Exercise details: Format the records from the line containing "Media Request Form (207, 867)" through the last line as a Markdown table with the columns Row and Line, giving each line a row number and leaving out blank lines.

--

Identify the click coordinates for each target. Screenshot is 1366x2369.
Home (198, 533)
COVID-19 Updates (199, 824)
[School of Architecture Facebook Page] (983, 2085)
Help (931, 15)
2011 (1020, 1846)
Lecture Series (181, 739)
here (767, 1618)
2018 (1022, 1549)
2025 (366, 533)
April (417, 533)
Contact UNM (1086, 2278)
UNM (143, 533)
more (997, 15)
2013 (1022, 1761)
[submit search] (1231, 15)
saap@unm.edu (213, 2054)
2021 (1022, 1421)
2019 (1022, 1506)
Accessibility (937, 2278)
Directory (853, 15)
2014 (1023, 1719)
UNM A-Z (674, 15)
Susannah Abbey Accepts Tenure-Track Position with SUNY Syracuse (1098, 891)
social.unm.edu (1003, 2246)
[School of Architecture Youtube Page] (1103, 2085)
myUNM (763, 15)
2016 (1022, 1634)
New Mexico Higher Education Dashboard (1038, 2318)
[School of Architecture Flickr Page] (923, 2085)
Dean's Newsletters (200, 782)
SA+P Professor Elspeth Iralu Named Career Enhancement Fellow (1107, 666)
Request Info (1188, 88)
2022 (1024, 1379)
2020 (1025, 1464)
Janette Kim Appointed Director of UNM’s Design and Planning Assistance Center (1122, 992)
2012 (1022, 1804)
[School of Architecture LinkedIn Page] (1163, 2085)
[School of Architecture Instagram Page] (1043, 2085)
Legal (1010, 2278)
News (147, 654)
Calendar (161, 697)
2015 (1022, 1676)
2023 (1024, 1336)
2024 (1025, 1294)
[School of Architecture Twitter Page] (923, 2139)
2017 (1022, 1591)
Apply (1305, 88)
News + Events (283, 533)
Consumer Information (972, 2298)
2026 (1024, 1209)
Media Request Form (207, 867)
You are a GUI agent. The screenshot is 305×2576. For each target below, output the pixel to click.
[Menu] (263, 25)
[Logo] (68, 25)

--

Task response:
| Row | Line |
|---|---|
| 1 | Media Request Form (207, 867) |
| 2 | You are a GUI agent. The screenshot is 305×2576. For each target below, output the pixel to click. |
| 3 | [Menu] (263, 25) |
| 4 | [Logo] (68, 25) |